Physical activity and safety concerns
Last Updated : 31 May 2009
Physical activity is part of a healthy, balanced lifestyle as it helps individuals to maintain a healthy weight, is beneficial for bone and muscle health, helps with psychological well-being and reduces the risk of certain diseases including cancers, heart disease and diabetes. But it is important to be aware of safety concerns that can be associated with engaging in physical activities.
It is known that physical activity generally decreases the risk of certain diseases, including heart disease in individuals, but cardiovascular problems such as a heart attack or arrhythmia are some of the risks that may arise when taking part in physical activity. While some may feel that the majority of heart attacks happen to individuals during exercise, approximately 90% of all heart attacks actually occur at rest and not while exercising.1
For an individual without existing heart disease the risk of a serious heart complication during exercise is 1 in 400,000 – 800,000 hours of exercise, whereas an individual who already has existing heart disease has an average risk of 1 in every 62,000 hours of exercise.1 In comparison, a person training for 1.5 h on 5 days per week accumulates a total of 11,700 h of exercise over 30 years. This essentially shows that even individuals who exercise regularly and extensively have a very low risk of serious cardiac events. It has also been noted that the risk of a heart attack in a sedentary person doing exercise is 50% greater than that of a person who exercises five times a week, which yet again translates into a very low risk.
Although the risk of a heart complication is small it is always wise to know the warning signs of a heart attack which include a feeling of discomfort in the chest (which may include pain that radiates to the arms, back or shoulder areas (“pins and needles”)), heart rhythm abnormalities like palpitations, skipping or thudding patterns, an unusual breathlessness or shortness of breath, dizziness or light-headedness.
Joint and mobility risk
Joints of the body, including the knees and ankles, have to bear a lot of stress from movement, especially in individuals who affected by obesity or overweight. The body weight of an individual, along with the activity that they participate in, and the mechanical movement determines the load of force on a joint.2 For example, running has a greater impact on the joints than biking, and this effect is compounded by higher body weight.
Muscle weakness is also a factor which can cause joint problems and it has been shown that even small reductions in body weight can significantly reduce the stress on joints in individual's affected by overweight.2,3 However, research shows that those healthy individuals who participate in moderate, lower impact activities (such as walking, swimming, rowing) without previous joint problems do not have an increased risk of osteoarthritis - a degenerative joint disease - in the knee, however elite athletes who perform in vigorous activities such as running, squash and tennis, may be at higher risk of developing osteoarthritis in the knee due to the higher impact of these activities.4
How to play it safe
Physical activity is essential for a healthy body and mind and although there are valid safety concerns, generally more good than harm comes from engaging in physical activity.
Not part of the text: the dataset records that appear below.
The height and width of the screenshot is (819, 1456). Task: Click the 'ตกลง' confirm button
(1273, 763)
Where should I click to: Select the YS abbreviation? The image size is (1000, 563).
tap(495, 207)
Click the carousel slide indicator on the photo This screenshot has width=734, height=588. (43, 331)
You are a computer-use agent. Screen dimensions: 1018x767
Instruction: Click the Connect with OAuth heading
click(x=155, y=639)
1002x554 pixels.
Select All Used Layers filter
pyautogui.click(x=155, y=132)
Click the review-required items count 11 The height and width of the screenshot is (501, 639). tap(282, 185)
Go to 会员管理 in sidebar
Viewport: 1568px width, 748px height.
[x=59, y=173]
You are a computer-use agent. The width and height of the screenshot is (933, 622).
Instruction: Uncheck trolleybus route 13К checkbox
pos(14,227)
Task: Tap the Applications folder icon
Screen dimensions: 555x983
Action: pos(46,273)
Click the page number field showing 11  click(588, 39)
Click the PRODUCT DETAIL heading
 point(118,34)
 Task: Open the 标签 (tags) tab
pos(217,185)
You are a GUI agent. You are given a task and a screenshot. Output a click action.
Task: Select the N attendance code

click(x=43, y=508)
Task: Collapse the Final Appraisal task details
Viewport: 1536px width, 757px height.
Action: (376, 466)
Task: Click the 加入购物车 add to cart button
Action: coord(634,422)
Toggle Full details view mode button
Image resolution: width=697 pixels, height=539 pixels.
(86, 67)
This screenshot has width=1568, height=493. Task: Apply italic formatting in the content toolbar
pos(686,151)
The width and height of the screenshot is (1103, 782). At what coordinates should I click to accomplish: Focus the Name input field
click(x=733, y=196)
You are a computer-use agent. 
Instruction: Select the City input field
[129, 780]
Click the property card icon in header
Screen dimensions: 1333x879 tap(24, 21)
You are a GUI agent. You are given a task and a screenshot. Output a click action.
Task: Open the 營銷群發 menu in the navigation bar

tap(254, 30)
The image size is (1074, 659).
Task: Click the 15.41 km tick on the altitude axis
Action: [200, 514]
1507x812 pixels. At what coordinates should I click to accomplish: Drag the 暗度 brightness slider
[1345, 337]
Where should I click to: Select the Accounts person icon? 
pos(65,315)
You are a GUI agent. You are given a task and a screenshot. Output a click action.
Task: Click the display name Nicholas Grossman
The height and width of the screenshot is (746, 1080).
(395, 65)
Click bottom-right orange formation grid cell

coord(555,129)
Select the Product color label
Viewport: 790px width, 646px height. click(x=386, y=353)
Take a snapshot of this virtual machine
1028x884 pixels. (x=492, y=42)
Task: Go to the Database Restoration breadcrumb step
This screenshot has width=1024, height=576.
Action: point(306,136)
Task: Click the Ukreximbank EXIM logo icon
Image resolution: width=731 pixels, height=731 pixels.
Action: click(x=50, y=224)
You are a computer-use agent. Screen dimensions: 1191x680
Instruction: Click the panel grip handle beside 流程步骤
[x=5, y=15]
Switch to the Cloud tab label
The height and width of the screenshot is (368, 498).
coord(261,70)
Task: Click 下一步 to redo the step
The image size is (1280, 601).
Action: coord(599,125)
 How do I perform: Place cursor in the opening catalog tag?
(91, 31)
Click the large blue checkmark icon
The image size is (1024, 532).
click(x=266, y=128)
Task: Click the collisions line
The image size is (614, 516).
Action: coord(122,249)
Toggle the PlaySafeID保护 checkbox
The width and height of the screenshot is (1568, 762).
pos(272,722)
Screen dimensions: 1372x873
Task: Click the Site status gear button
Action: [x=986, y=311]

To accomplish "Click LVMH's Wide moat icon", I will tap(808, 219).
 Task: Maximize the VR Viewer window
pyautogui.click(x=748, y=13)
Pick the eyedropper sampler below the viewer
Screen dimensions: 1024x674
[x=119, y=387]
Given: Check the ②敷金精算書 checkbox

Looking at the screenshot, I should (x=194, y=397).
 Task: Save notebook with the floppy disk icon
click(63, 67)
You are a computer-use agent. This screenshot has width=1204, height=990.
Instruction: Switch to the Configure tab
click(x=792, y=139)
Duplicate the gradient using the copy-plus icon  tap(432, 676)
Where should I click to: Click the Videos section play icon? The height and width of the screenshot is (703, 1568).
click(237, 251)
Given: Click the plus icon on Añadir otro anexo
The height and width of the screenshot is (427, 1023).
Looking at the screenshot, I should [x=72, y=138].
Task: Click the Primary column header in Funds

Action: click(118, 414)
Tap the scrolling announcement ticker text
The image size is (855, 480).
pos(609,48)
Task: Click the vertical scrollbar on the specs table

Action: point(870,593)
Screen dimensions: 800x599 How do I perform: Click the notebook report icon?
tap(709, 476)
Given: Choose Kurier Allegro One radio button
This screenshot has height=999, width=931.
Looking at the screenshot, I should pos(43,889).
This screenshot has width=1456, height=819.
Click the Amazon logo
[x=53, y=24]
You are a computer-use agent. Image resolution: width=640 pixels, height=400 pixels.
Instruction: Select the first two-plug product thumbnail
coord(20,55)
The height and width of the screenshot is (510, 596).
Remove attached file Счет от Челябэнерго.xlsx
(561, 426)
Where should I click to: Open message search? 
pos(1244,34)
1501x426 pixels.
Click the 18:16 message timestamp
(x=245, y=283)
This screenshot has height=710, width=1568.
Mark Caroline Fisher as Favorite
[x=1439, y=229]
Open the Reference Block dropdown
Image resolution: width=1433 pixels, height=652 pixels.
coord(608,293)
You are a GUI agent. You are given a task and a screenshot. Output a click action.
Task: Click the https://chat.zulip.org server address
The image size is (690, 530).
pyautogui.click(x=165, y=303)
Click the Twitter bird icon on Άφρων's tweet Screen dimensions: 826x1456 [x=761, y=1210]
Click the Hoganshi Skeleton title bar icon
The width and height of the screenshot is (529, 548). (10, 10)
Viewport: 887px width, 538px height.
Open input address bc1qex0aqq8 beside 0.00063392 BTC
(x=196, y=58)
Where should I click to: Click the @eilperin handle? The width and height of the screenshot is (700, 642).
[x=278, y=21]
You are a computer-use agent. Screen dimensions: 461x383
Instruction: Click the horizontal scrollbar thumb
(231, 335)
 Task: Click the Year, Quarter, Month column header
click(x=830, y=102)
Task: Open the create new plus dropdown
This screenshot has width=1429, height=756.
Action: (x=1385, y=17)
Choosing an appropriate environment for one’s preferred activity contributes to a high safety level and may be guided by the following list5:
- Physical separation from motor vehicles, such as pavements, walking paths, or bike lanes;
- Neighbourhoods with traffic-calming measures that slow down traffic;
- Places to be active that are well-lighted, where other people are present, and that are well-maintained (no litter, broken windows);
- Shock-absorbing surfaces on playgrounds;
- Well-maintained playing fields and courts without holes or obstacles;
- Padded and anchored goals and goal posts at soccer and football fields.
Additionally, it is recommended to wear appropriate protective gear and get professional advice before embarking on an exercise programme so that the schedule is tailored to the individual’s needs and abilities.
EU Physical Activity Guidelines 2008
- Myers J (2003) Exercise and cardiovascular health. Circulation 107:e2-e5
- Hunter DJ, Eckstein F (2009) Exercise and osteoarthritis. Journal of Anatomy 214:197-207
- Messier SP, Gutekunst DJ, Davis C et al (2005) Weight loss reduces knee-joint loads in overweight and obese older adults with knee osteoarthritis. Arthritis and Rheumatism 52:2026–2032
- Cooper C, Snow S, McAlindon TE et al (2000) Risk factors for the incidence and progression of radiographic knee osteoarthritis. Arthritis and Rheumatism 43:995–1000
- U.S Department of Health and Human Services (2008) 2008 Physical Activity Guidelines for Americans.